American children's literature saw the publication of one of its most famous books in 1900, when L. Frank Baum's fantasy novel The Wonderful Wizard of Oz was published in Chicago. "By combining the English fondness for word play with the American appetite for outdoor adventure", Connie Epstein in International Companion Encyclopedia Of Children's Literature says Baum "developed an original style and form that stands alone". Baum was to write thirteen more Oz novels and the Oz series was continued by other writers into the 1960s.

North America between the wars saw continued growth in the field, due in large part to the growth and influence of libraries in both Canada and the United States. Children's reading rooms in libraries, staffed by specially trained librarians, helped create demand for classic juvenile books. Reviews of children's releases began appearing regularly in Publishers Weekly and The Bookman magazine, and the first Children's Book Week was launched in 1919. That same year Louise Seaman Bechtel became the first person to head a juvenile book publishing department in the country. She was followed by May Massee in 1922 and Alice Dalgliesh in 1934.

The American Library Association began awarding the Newbery Medal for children's books in 1922, the first children's book award in the world. The Caldecott Medal for illustration followed in 1938. The first book by Laura Ingalls Wilder about her life on the American frontier, Little House in the Big Woods appeared in 1932. In 1937 Dr. Seuss published his first book, And to Think That I Saw It on Mulberry Street. The young adult book market developed during this period, thanks to the popular writers John R. Tunis' sports books, the novel Seventeenth Summer by Maureen Daly and Helen Dore Boylston's "Sue Barton" nurse books.

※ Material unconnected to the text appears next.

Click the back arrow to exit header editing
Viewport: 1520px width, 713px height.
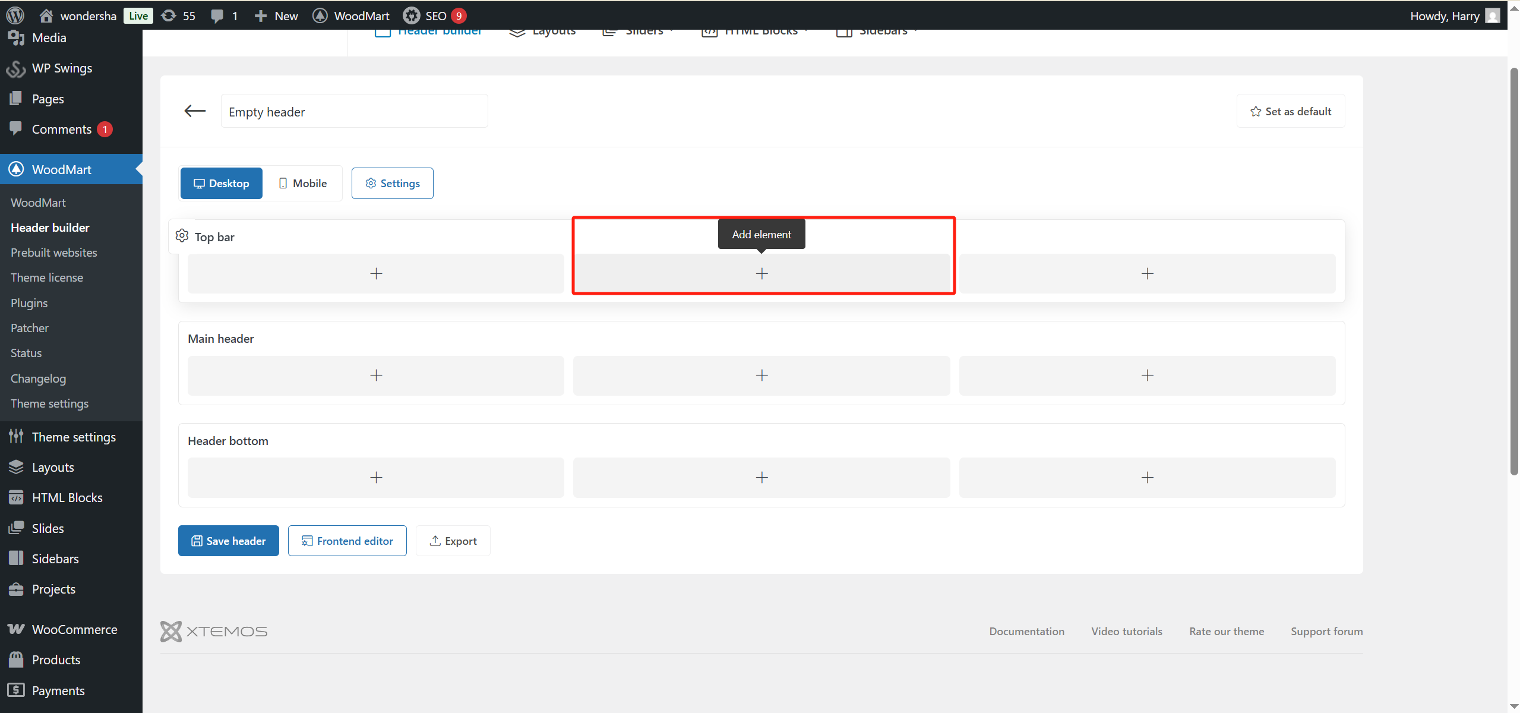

The already vigorous growth in children's books became a boom in the 1950s and children's publishing became big business. In 1952 American journalist E. B. White published Charlotte's Web, "one of the very few books for young children that face, squarely, the subject of death." Maurice Sendak illustrated more than two dozen books during the decade, establishing himself as an innovator in book illustration. The Sputnik crisis that began in 1957 provided increased interest and government money for schools and libraries to buy science and math books and the non-fiction book market "seemed to materialize overnight."

In 1997 J. K. Rowling published the first book in The Harry Potter Series, in England. Despite its huge success, the children's book market in Britain suffered at the end of the century. A difficult economy, competition from television and video games, and rising books costs have been blamed, though picture books continue to do well.